→ YOUR ASSIGNMENT
Beginning with the line that holds "This screenshot has height=804, width=751." in the data below, give again every line through the one that holds "Open the no matching entries dropdown arrow", exactly as written.

→ DATA TO EXAMINE
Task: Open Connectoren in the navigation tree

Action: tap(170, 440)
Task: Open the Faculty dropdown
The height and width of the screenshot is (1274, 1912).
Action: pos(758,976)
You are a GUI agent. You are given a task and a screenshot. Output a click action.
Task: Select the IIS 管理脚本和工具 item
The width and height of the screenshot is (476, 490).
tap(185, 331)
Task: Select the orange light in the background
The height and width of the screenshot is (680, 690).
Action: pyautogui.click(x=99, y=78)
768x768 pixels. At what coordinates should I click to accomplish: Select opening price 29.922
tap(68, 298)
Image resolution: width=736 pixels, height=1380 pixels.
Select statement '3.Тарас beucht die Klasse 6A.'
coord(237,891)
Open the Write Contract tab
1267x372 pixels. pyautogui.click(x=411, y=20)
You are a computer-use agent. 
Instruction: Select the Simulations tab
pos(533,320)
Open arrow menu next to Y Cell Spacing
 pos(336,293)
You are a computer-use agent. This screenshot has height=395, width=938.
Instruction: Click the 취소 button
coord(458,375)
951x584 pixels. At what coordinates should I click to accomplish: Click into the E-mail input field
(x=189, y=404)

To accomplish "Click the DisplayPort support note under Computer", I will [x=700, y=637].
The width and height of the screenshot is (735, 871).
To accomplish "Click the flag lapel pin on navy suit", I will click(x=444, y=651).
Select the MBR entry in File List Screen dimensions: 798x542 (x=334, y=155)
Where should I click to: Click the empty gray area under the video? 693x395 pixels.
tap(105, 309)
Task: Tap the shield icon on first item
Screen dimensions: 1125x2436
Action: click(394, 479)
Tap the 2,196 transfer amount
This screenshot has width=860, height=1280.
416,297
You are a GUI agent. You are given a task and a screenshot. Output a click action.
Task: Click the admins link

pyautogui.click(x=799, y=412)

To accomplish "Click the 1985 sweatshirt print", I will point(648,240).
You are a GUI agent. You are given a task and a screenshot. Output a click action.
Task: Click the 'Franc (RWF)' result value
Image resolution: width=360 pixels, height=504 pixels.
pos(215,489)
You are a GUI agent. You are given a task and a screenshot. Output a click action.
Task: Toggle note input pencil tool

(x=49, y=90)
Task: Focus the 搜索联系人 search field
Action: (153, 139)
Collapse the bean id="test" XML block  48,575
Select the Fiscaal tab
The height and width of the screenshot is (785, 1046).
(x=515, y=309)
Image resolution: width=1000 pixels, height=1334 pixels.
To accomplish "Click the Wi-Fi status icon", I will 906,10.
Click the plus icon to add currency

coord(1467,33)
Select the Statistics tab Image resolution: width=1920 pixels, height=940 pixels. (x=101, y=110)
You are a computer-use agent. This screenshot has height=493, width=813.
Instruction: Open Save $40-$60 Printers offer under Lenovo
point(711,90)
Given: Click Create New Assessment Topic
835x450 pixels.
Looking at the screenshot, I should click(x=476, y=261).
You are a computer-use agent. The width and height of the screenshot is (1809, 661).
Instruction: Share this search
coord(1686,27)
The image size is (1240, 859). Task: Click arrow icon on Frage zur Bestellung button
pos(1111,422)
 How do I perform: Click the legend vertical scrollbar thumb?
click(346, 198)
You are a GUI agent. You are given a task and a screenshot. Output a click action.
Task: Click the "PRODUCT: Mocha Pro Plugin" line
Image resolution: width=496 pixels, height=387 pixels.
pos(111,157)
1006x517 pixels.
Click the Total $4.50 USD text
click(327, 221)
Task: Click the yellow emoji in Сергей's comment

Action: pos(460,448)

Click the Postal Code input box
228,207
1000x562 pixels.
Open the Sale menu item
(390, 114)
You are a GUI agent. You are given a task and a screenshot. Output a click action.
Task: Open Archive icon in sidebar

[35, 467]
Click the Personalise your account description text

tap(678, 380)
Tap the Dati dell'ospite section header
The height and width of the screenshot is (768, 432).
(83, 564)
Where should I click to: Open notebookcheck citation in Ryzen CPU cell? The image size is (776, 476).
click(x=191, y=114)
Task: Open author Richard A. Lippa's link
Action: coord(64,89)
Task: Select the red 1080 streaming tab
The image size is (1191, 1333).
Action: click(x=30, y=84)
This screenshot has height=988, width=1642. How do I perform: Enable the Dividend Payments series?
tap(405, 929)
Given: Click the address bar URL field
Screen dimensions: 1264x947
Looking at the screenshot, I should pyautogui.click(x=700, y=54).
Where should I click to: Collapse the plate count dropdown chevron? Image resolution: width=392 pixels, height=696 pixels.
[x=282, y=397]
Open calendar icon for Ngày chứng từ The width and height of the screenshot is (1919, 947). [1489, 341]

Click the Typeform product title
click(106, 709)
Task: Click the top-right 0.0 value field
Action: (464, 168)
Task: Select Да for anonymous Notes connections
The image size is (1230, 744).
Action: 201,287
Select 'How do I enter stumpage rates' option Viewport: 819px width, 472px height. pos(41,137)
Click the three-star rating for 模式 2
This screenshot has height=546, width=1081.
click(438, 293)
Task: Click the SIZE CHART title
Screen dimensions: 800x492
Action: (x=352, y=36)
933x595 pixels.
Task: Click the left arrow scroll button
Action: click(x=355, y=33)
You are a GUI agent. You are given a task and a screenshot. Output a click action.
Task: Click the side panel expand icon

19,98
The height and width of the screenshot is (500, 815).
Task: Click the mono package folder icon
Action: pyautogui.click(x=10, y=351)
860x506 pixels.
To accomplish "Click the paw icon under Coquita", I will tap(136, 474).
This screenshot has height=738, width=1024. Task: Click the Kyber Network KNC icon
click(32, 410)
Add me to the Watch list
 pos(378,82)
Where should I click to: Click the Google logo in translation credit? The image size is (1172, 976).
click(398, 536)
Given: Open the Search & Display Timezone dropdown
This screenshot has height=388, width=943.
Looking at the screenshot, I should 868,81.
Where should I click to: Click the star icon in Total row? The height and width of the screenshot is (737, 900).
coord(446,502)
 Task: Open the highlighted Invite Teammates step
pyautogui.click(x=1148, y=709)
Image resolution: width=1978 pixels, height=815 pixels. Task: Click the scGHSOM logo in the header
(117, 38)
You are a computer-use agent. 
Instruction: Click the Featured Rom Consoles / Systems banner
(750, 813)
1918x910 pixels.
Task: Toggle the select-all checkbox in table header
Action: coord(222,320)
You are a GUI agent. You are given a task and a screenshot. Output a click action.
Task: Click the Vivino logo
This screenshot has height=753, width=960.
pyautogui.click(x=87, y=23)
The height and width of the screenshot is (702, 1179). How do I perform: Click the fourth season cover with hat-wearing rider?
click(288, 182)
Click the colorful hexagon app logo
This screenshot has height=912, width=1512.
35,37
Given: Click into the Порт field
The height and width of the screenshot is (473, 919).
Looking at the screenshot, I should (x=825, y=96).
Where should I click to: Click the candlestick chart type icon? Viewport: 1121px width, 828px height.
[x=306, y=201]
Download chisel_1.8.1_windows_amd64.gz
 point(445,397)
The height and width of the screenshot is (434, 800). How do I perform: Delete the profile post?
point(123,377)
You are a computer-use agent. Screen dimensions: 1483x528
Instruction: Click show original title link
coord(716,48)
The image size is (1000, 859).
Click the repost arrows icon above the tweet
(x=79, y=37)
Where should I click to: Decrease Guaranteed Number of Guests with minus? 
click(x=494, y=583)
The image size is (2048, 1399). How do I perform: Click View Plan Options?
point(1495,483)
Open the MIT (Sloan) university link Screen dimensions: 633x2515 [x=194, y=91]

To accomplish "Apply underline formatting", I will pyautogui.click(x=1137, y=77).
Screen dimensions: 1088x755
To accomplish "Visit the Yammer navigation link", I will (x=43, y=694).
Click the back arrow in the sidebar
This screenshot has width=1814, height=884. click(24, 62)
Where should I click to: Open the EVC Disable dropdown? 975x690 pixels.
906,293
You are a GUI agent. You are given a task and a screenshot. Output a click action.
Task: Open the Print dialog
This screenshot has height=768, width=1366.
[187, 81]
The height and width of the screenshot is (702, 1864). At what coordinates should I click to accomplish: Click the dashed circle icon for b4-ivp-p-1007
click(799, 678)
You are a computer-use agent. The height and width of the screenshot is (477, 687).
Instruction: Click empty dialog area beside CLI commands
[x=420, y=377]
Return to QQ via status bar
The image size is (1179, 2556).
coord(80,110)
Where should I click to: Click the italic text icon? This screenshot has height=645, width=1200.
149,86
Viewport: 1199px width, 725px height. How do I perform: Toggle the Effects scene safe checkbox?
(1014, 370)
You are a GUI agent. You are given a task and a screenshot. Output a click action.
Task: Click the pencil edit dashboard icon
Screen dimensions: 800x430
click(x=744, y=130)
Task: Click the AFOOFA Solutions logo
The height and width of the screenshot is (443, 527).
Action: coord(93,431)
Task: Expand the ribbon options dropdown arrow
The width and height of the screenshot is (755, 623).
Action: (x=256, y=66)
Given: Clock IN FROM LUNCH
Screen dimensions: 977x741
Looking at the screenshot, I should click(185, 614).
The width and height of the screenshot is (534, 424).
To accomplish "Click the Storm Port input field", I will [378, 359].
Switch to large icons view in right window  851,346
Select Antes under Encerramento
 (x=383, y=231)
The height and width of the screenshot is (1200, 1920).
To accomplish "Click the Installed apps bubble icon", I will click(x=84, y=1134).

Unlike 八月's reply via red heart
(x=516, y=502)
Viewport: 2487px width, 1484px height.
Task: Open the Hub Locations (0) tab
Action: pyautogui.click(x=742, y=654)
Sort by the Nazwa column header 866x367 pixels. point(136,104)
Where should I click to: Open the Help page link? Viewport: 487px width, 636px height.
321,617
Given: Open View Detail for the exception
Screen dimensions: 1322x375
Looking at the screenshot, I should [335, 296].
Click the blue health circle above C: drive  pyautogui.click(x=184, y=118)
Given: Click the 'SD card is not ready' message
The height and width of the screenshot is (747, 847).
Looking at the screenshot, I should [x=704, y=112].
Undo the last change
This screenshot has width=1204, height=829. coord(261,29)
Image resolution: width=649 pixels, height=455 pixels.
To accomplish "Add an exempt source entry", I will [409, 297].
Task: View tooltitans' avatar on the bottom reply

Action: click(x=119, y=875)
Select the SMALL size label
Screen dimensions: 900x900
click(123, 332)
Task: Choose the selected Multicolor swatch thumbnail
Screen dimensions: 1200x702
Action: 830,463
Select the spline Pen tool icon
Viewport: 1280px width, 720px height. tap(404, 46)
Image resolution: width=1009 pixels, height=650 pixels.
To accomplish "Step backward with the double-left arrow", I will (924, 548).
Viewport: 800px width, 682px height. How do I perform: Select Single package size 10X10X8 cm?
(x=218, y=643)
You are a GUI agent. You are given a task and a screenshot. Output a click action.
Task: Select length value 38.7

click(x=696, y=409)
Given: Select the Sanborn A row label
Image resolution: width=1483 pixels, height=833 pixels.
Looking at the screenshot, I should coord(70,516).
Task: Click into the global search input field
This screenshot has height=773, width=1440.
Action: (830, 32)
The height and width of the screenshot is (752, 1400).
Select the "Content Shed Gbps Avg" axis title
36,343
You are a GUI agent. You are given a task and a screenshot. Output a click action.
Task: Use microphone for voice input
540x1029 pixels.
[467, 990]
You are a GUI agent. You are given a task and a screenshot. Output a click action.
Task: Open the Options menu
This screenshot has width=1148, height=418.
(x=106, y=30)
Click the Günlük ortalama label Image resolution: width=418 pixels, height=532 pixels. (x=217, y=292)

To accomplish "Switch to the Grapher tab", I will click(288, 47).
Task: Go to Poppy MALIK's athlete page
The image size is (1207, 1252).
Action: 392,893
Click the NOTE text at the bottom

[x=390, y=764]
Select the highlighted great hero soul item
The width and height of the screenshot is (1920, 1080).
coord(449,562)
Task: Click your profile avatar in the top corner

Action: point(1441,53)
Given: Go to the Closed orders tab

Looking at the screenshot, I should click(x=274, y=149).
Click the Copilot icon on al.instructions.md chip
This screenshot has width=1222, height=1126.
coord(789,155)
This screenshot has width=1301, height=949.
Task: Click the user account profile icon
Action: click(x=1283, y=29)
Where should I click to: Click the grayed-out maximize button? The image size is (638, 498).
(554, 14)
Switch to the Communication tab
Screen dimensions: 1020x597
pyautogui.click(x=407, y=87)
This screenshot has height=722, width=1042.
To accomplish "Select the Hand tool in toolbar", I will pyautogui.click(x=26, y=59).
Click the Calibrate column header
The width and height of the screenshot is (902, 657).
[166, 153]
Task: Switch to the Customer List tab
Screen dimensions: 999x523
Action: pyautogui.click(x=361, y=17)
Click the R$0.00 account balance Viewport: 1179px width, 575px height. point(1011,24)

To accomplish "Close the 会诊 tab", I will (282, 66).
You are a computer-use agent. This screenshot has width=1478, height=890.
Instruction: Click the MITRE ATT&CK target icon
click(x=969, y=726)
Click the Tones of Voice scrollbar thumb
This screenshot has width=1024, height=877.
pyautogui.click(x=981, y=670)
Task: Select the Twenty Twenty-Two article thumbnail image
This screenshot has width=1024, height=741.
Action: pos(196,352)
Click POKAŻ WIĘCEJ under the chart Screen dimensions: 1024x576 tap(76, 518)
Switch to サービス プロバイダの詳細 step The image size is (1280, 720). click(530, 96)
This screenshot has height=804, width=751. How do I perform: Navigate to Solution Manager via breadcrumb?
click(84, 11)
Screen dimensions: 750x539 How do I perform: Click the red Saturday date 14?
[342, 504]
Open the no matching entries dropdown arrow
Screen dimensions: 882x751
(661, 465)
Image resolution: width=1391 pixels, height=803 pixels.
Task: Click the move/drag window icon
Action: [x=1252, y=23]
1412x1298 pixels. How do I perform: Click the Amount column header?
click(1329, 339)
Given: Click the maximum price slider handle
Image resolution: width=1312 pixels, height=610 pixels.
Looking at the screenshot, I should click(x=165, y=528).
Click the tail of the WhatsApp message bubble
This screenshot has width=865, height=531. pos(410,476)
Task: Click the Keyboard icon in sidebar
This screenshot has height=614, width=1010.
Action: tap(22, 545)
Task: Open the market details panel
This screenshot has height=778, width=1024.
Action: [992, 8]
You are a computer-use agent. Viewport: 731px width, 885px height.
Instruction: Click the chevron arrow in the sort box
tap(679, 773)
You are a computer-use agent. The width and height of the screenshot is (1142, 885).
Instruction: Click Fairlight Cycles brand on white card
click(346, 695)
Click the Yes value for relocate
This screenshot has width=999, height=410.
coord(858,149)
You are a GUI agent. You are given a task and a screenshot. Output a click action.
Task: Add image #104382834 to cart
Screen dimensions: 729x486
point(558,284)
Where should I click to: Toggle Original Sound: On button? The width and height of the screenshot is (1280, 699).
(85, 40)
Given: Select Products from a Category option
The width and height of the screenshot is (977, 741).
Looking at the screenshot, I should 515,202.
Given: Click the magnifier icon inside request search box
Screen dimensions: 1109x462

→ SOLUTION FOR THIS TASK
This screenshot has height=804, width=751. How do I perform: Navigate to Solution Manager via breadcrumb?
click(84, 11)
Screen dimensions: 750x539 How do I perform: Click the red Saturday date 14?
[342, 504]
Open the no matching entries dropdown arrow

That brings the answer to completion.